**TASK GOAL**
Copy the records word for word, beginning at the line that contains "626x738 pixels." and stopping after the line that contains "Looking at the screenshot, I should point(729,296).".
----------
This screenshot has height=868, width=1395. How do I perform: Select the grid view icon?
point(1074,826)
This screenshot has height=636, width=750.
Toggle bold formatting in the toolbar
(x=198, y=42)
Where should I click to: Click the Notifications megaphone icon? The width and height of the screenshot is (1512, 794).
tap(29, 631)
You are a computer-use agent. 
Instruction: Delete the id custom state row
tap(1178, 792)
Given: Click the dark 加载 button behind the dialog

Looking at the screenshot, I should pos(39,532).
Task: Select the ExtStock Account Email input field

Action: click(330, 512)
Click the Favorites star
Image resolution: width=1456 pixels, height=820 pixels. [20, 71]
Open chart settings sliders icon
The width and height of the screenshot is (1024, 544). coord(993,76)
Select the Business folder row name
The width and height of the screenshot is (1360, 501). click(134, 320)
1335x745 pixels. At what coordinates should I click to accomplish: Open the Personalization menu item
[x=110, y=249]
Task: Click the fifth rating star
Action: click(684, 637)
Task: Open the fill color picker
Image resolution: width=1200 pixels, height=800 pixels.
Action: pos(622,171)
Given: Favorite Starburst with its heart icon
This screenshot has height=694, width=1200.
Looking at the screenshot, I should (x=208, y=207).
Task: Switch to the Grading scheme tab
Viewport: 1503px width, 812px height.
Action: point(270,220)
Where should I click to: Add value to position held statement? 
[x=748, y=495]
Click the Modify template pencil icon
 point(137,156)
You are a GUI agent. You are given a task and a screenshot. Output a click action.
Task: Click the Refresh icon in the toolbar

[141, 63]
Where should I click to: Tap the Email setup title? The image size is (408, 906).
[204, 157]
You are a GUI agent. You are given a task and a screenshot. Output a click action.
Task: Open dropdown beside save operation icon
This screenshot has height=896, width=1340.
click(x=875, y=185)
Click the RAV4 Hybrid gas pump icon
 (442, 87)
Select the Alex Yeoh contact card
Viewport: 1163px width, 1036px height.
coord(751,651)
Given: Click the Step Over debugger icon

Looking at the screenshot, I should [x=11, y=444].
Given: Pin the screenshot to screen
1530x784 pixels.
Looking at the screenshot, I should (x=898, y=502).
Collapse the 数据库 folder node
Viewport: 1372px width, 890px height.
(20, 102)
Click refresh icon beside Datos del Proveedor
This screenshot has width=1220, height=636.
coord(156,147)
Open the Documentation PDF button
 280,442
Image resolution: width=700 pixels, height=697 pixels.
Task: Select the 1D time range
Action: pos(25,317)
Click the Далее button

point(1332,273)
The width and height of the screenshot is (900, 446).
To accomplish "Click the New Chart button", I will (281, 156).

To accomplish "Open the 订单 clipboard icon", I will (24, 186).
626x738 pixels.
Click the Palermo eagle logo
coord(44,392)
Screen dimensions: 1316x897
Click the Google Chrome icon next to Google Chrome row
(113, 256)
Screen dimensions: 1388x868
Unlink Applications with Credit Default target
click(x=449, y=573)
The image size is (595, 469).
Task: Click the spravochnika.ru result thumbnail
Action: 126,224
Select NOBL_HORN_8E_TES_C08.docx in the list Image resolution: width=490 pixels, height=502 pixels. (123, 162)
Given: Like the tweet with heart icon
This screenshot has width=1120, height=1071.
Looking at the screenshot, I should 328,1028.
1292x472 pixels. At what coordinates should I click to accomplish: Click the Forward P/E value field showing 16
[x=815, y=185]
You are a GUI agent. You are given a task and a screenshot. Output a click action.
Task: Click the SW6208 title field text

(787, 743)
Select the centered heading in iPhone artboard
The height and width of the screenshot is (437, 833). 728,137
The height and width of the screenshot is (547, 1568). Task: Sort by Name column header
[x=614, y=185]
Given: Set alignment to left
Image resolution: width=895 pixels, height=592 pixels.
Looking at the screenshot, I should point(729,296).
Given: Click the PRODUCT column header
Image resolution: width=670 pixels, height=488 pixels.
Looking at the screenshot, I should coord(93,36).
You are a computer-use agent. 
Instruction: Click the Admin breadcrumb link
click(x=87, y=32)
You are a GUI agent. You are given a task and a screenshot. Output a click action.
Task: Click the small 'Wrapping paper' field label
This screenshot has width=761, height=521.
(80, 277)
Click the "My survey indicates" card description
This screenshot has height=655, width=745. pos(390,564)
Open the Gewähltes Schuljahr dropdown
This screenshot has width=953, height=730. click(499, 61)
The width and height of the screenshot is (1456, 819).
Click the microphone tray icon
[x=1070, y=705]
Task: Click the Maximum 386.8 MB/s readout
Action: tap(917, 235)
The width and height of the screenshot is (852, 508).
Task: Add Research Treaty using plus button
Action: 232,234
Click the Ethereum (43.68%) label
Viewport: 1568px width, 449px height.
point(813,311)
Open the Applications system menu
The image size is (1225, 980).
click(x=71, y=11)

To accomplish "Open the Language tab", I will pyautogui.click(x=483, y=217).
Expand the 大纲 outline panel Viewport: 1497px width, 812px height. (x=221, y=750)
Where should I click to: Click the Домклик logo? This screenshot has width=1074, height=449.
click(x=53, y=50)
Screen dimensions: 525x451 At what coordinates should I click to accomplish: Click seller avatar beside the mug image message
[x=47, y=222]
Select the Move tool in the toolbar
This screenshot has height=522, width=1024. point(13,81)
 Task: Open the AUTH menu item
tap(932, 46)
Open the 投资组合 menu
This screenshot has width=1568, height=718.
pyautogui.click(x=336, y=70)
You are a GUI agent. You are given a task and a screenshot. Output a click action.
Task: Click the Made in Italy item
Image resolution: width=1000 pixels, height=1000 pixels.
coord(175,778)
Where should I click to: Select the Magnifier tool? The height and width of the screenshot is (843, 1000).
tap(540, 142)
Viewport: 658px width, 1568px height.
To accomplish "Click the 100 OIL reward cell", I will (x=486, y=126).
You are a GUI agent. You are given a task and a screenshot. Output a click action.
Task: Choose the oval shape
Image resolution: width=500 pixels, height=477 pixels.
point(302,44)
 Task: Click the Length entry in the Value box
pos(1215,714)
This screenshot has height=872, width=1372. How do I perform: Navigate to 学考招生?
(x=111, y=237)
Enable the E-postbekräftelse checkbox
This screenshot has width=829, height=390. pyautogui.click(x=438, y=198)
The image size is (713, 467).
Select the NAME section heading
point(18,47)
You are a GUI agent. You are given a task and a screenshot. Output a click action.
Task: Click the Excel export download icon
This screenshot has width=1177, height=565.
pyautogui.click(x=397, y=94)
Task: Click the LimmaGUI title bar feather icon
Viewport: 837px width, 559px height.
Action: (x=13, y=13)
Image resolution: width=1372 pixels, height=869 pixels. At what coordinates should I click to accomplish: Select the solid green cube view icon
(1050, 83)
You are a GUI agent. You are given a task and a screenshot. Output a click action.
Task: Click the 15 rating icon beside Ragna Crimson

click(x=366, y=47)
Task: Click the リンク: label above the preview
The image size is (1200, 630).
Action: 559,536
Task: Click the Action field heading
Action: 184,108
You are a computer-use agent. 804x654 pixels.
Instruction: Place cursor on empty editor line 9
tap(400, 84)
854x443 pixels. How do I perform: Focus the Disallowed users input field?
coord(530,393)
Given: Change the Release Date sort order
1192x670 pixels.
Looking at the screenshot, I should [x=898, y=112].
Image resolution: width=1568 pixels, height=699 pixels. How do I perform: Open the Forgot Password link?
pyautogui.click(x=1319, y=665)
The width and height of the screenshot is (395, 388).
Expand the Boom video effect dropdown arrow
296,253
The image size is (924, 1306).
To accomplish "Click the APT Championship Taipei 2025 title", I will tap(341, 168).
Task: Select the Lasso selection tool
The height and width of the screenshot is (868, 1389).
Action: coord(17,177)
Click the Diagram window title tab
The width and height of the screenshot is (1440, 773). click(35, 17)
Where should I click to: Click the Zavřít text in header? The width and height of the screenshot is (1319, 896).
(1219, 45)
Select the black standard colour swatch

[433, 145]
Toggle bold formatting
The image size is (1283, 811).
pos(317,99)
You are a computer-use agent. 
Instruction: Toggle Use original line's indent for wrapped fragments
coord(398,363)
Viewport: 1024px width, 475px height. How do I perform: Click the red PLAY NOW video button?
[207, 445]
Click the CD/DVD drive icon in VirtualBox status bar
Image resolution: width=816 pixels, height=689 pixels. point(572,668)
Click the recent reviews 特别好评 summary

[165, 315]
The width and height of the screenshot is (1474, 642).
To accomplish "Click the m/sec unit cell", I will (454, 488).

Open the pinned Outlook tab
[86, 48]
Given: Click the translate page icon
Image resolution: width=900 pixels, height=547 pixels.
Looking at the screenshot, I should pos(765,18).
----------
**RESULT BELOW**
626x738 pixels.
Click the Palermo eagle logo
coord(44,392)
Screen dimensions: 1316x897
Click the Google Chrome icon next to Google Chrome row
(113, 256)
Screen dimensions: 1388x868
Unlink Applications with Credit Default target
click(x=449, y=573)
The image size is (595, 469).
Task: Click the spravochnika.ru result thumbnail
Action: 126,224
Select NOBL_HORN_8E_TES_C08.docx in the list Image resolution: width=490 pixels, height=502 pixels. (123, 162)
Given: Like the tweet with heart icon
This screenshot has width=1120, height=1071.
Looking at the screenshot, I should 328,1028.
1292x472 pixels. At what coordinates should I click to accomplish: Click the Forward P/E value field showing 16
[x=815, y=185]
You are a GUI agent. You are given a task and a screenshot. Output a click action.
Task: Click the SW6208 title field text

(787, 743)
Select the centered heading in iPhone artboard
The height and width of the screenshot is (437, 833). 728,137
The height and width of the screenshot is (547, 1568). Task: Sort by Name column header
[x=614, y=185]
Given: Set alignment to left
Image resolution: width=895 pixels, height=592 pixels.
Looking at the screenshot, I should point(729,296).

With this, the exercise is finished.